**** Given passage

I have the following simple class Data annotation to control the area of phone number:
public class PhoneAreaAttribute : ValidationAttribute, IClientValidatable
{
public const string ValidInitNumber = "0";
public const int MinLen = 2;
public const int MaxLen = 4;
public override bool IsValid(object value)
{
var area = (string)value;
if (string.IsNullOrWhiteSpace(area))
{
return true;
}
if (area.StartsWith(PhoneAreaAttribute.ValidInitNumber))
{
return false;
}
if (!Regex.IsMatch(area, #"^[\d]+$"))
{
return false;
}
if (!area.LengthBetween(PhoneAreaAttribute.MinLen, PhoneAreaAttribute.MaxLen))
{
return false;
}
return true;
}
public IEnumerable<ModelClientValidationRule> GetClientValidationRules(ModelMetadata metadata, ControllerContext context)
{
var rule = new ModelClientValidationRule
{
ErrorMessage = FormatErrorMessage(metadata.GetDisplayName()),
ValidationType = "phoneArea",
};
yield return rule;
}
}
I do not know how it would be a correct unit test for this class.
thanks.
Okay, basically testing an attribute is the same as testing any regular class. I took your class and reduced it a little bit so I could run it (you created some extension methods, which I didn't want to recreate). Below you find this class definition.
public class PhoneAreaAttribute : ValidationAttribute
{
public const string ValidInitNumber = "0";
public override bool IsValid(object value)

********
**** Extracted entries

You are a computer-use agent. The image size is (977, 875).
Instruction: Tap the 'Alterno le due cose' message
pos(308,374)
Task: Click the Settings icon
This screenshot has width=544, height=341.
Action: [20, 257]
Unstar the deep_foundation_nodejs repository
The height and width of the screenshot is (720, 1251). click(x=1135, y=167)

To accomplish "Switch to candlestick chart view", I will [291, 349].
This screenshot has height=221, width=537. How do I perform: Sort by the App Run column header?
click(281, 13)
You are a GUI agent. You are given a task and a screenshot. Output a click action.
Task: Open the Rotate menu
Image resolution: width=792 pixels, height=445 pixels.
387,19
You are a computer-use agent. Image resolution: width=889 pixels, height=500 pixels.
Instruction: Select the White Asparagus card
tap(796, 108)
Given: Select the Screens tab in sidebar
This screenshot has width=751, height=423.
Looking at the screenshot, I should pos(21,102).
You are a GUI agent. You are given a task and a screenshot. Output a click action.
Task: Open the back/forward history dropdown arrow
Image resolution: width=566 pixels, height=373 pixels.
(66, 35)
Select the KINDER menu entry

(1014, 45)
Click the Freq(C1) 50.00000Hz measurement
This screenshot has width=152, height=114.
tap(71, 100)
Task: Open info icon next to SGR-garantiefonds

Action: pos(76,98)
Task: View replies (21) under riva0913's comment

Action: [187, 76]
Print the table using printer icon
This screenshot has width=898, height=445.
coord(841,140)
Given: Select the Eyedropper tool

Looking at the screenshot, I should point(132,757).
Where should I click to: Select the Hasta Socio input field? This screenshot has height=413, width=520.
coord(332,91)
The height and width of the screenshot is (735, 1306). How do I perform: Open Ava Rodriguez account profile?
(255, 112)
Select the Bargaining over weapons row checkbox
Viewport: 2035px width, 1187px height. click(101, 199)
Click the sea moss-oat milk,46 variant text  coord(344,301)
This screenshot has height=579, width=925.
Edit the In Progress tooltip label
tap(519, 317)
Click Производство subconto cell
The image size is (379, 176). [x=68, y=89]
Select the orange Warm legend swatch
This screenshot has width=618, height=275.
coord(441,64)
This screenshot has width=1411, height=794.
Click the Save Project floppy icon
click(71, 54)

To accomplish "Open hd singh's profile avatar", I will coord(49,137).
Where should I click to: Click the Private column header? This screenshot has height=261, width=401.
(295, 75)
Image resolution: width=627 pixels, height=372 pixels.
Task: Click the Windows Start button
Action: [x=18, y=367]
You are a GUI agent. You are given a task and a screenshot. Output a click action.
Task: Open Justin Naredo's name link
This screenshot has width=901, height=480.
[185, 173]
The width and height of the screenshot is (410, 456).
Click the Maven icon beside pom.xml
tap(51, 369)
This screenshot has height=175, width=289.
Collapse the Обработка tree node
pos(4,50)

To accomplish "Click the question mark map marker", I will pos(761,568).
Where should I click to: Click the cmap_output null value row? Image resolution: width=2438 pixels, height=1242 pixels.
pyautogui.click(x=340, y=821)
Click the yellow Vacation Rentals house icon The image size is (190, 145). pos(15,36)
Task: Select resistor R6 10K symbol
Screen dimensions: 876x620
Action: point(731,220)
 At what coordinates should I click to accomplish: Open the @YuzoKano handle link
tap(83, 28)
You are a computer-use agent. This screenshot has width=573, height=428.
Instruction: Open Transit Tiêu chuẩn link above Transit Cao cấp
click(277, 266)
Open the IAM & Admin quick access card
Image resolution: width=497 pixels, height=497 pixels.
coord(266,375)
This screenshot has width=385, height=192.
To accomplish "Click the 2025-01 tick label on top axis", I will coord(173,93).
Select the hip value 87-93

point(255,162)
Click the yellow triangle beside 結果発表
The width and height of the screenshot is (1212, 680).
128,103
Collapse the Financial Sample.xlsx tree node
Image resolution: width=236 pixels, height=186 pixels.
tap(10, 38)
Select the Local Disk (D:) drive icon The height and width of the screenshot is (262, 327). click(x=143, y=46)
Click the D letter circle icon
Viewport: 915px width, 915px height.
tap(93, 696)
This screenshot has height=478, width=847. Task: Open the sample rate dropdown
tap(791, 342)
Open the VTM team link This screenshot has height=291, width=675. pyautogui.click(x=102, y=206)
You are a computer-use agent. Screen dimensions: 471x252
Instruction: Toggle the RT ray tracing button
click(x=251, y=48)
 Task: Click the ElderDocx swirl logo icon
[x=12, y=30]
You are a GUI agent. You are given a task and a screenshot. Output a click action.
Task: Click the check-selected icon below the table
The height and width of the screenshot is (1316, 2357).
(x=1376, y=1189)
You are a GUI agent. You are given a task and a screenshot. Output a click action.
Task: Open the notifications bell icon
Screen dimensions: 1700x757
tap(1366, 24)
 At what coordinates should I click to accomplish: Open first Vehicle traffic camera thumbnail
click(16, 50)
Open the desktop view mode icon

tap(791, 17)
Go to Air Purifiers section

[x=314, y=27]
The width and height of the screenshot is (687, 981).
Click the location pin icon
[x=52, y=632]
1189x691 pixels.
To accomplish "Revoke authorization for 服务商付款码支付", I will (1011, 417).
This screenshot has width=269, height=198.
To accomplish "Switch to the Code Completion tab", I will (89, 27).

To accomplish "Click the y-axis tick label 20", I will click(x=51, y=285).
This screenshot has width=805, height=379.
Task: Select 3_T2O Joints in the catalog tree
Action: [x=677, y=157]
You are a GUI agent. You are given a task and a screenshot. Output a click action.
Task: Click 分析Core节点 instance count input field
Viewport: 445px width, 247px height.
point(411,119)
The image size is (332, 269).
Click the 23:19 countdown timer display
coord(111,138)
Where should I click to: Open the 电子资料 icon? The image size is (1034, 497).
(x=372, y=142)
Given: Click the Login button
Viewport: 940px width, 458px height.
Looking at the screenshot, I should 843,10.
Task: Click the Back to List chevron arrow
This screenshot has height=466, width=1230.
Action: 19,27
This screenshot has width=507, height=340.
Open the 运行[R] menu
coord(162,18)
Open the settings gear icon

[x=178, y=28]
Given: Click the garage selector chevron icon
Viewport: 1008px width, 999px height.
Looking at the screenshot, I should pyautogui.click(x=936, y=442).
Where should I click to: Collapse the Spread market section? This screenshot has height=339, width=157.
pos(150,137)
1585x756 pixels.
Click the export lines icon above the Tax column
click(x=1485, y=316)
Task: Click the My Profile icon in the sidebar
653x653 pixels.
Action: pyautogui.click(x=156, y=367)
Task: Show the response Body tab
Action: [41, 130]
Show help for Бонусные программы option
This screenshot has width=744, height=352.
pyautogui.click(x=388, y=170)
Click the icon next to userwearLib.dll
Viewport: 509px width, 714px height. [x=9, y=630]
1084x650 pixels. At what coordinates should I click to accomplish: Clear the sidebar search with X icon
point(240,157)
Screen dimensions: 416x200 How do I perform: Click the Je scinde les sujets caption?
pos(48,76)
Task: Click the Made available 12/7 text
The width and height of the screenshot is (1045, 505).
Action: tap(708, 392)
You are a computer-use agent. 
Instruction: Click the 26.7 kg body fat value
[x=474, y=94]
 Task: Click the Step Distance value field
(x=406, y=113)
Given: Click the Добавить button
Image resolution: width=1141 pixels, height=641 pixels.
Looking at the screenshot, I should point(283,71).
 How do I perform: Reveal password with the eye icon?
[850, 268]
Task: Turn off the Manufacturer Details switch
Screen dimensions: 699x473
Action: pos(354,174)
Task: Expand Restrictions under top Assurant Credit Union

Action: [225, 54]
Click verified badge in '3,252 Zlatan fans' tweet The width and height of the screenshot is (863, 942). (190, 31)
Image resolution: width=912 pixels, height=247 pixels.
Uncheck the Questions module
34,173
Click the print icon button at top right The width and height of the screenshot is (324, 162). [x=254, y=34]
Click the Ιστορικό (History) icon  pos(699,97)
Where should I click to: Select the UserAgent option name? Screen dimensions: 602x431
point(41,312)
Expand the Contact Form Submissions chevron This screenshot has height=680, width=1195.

********

*What you will do*.
**1)** In the phone-area attribute thread, list every constant declared in the first class definition, with its value.
**2)** Write out the phone-area attribute thread from "I have the following" to "if (area.StartsWith(PhoneAreaAttribute.ValidInitNumber))".
The records are not needed for this work.

*Results by task*.
**1)**
- ValidInitNumber = "0"
- MinLen = 2
- MaxLen = 4

**2)**
I have the following simple class Data annotation to control the area of phone number:
public class PhoneAreaAttribute : ValidationAttribute, IClientValidatable
{
public const string ValidInitNumber = "0";
public const int MinLen = 2;
public const int MaxLen = 4;
public override bool IsValid(object value)
{
var area = (string)value;
if (string.IsNullOrWhiteSpace(area))
{
return true;
}
if (area.StartsWith(PhoneAreaAttribute.ValidInitNumber))